Economic growth slows sharply; new jobless claims rise
Two new snapshots of the economy — one showing a sharp slowdown in first-quarter economic output and the other a surge in weekly unemployment claims — underscored the fragility of the recovery, its vulnerability to global shocks and the long road still ahead for millions of American workers.
Many analysts shrugged off the report that gross domestic product grew just 1.8% in the first part of the year — down from 3.1% in the fourth quarter last year.
Economists said the slowdown was caused mostly by temporary factors such as the harsh winter weather and a surge in oil and food prices, which took a bite out of consumer spending and the nation’s trade.
Officials at the Federal Reserve as well as many private forecasters expect GDP growth to bounce back to 3% or higher in the rest of the year.
But that depends partly on an easing of global economic and political problems, particularly the unrest in the Middle East and North Africa that is behind the spike in petroleum prices. Such a reduction of tensions is far from certain. And new shocks are also possible, given the continuing upheavals in the region and elsewhere.
The latest GDP figures were close to analysts’ expectations, but the jobless claims report was an unwelcome surprise. With hiring picking up in the last two months, experts predicted a drop in new filings for jobless benefits.
Instead claims rose for the second time in three weeks, to the highest level since late January.
These figures are volatile from week to week, and some seasonal and temporary factors may have played a role in the latest jump, including the Easter holiday and the disaster in Japan, which disrupted delivery of parts in the auto and the electronics industries.
Still, the report provided another discouraging sign for an economy that is struggling with nearly 9% unemployment nearly two years after the official end of the recession.
Even before Thursday’s report, Federal Reserve Chairman Ben S. Bernanke and other economists weren’t particularly encouraging that the jobless rate would come down quickly. Bernanke said Wednesday that high unemployment and the slow pace of the jobs recovery were key factors behind the Fed’s continued easy-credit policies.
“On both economic growth and jobs, we’re seeing some retrenchment,” said Sung Won Sohn, an economist at Cal State Channel Islands. As for energy prices, he added, “It could get worse in the second quarter.”
The damaging effects of higher oil and commodity prices were evident in the GDP report from the Commerce Department. Personal consumer spending, which had risen an impressive 4% in the fourth quarter, slid back down 2.7% in the first three months this year.

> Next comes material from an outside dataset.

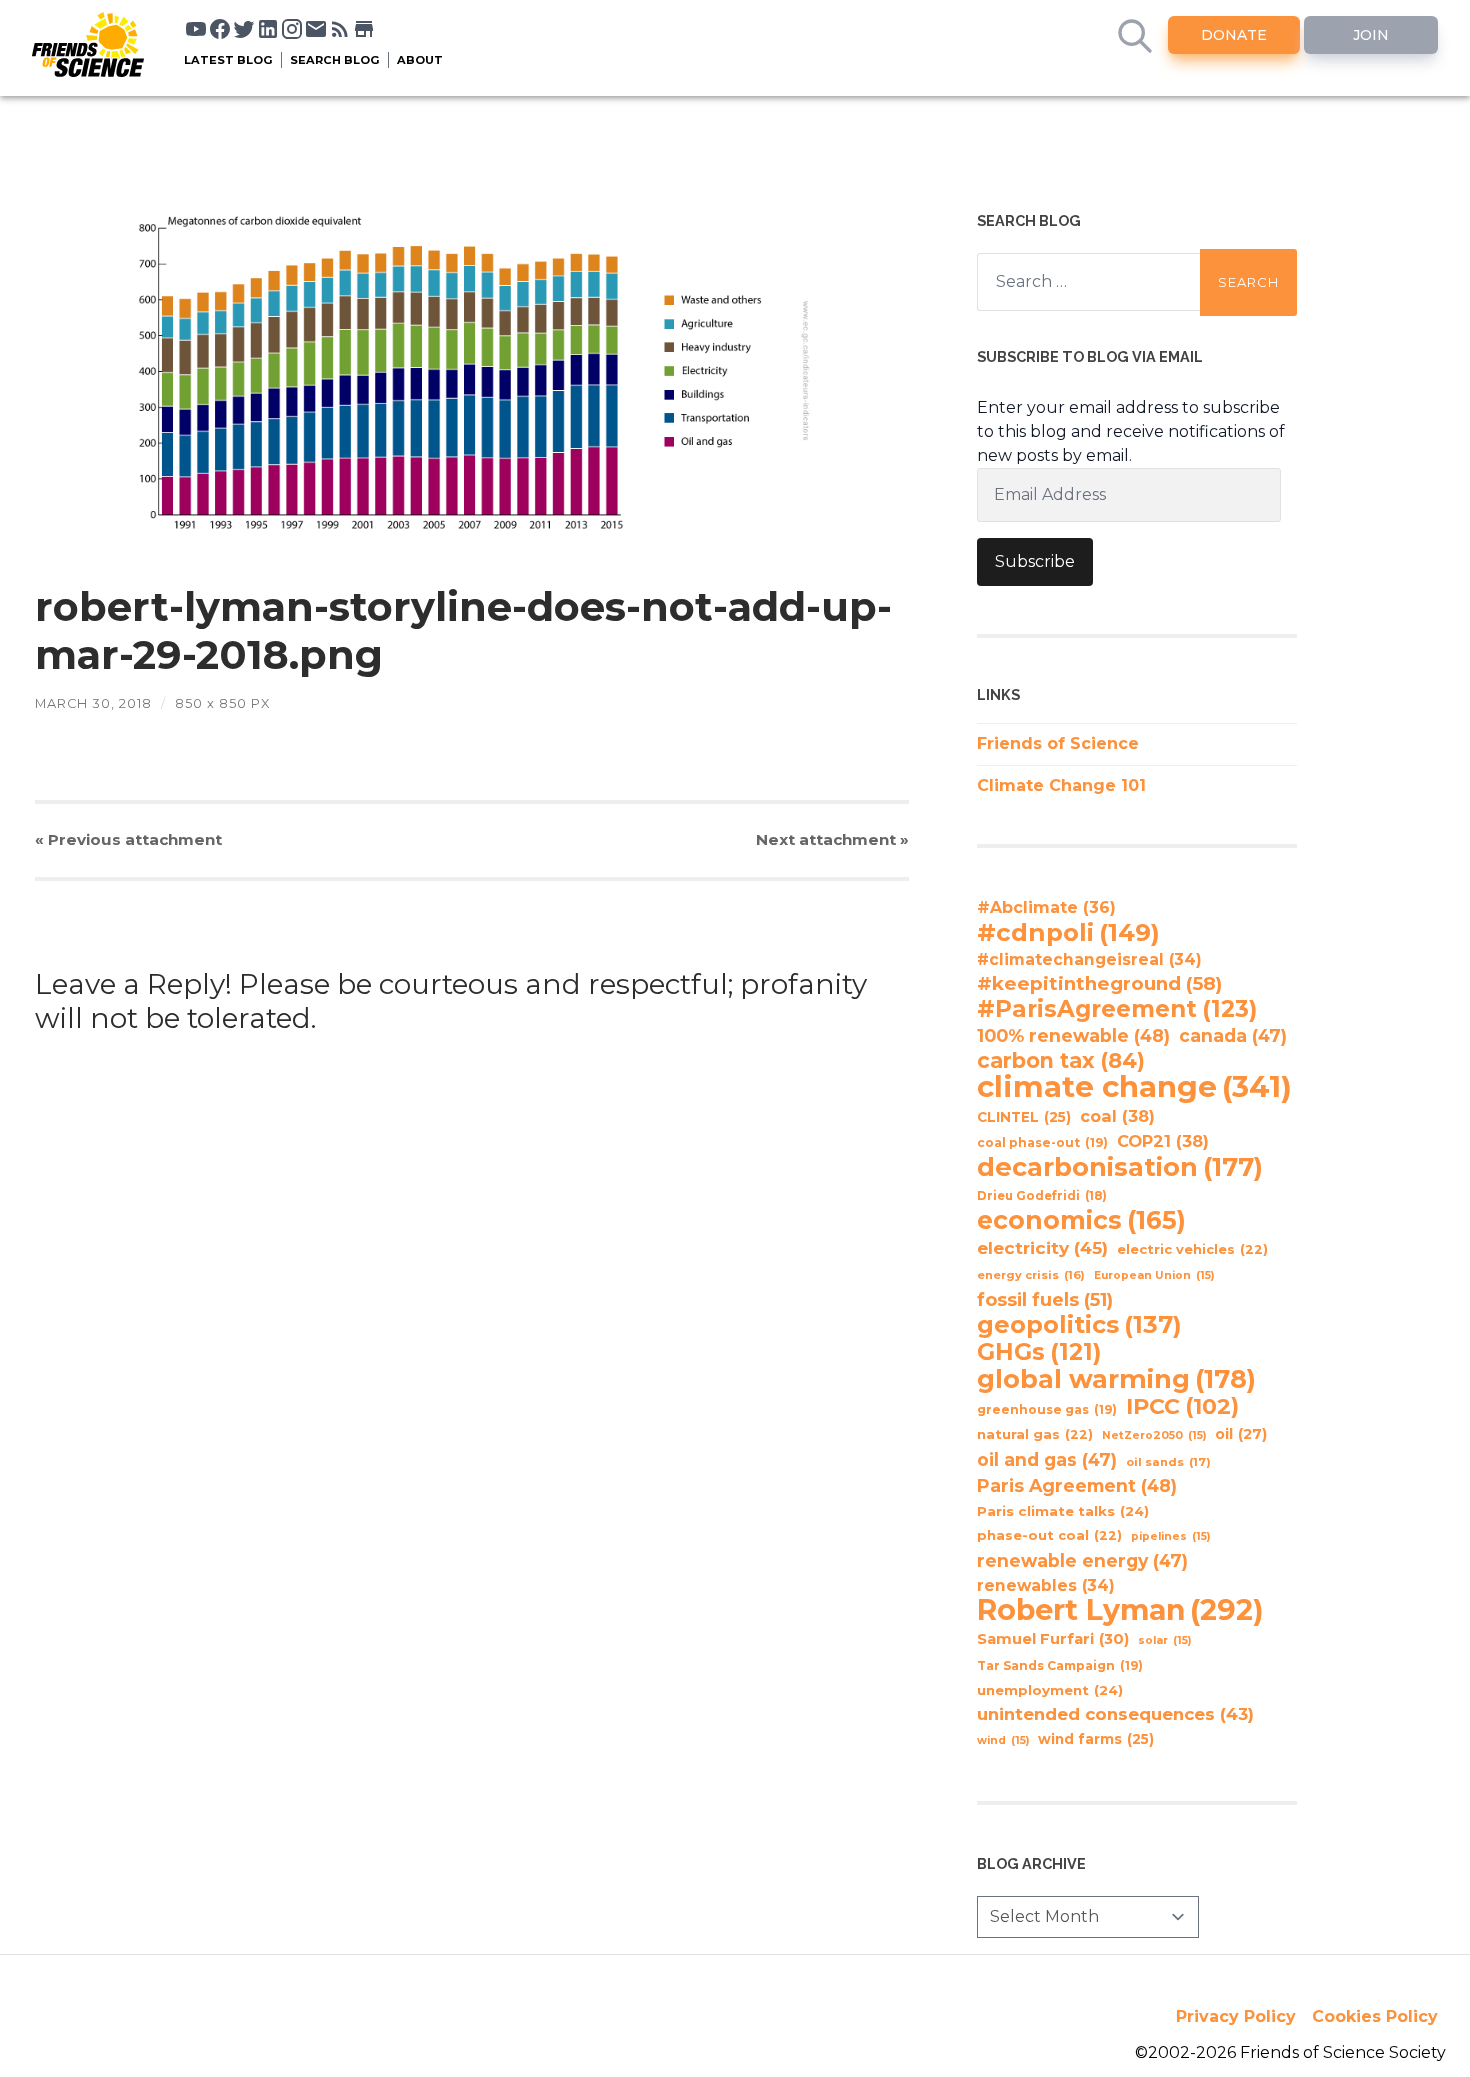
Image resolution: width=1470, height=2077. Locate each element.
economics (1081, 1220)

“We’re already beginning to see a slowdown in traffic counts in highways and freeways,” said Sohn.
That includes people such as Angela Waldron, a homemaker in central Michigan. She said she wasn’t taking as many trips to stores and other places because she was cutting back on driving. And she’s paying more for fresh produce.
“Prices have gone up,” the former schoolteacher said.
Behind higher oil and food prices, inflation has picked up in recent months, cutting into consumers’ purchasing power. It’s also hurting businesses.
Champ Land, who owns Troutman Chair Co. in North Carolina, said it costs him $600 more for each truck delivery of wood from West Virginia than it did last year.
He said he’s been able to pass on some of the cost to his customers, and his sales were up 15% in the first quarter compared with a year earlier. But he remains hesitant to add to his payroll.
“That’s the last thing I want to do” because it’s costly, he said, adding that he was also concerned states will states would raise unemployment insurance taxes on firms to cover the debts they owe for paying jobless claims.
He said he may instead buy equipment that might help him boost productivity to meet rising sales.
The GDP report Thursday showed that businesses continued to spend robustly for new equipment and software, with those expenditures jumping nearly 12% in the first quarter from the previous quarter.
One cause for optimism in the coming quarters is U.S. exports. With the dollar having fallen in value, companies are expected to boost their shipments to overseas markets.
“It’s going to make domestically produced goods and services more attractive than imports,” said Ben Herzon, a senior economist at Macroeconomic Advisers, a St. Louis forecasting firm.
Herzon said he also expects consumer spending overall to increase over the rest of this year in what he called “a release of pent-up demand,” fueled by stronger stock prices, a stabilizing housing market and improving lending conditions.
“We’re in the heart of the recovery,” he said. “We still have a lot of unused resources. I think it’s reasonable to expect above-trend growth for the next couple of years.”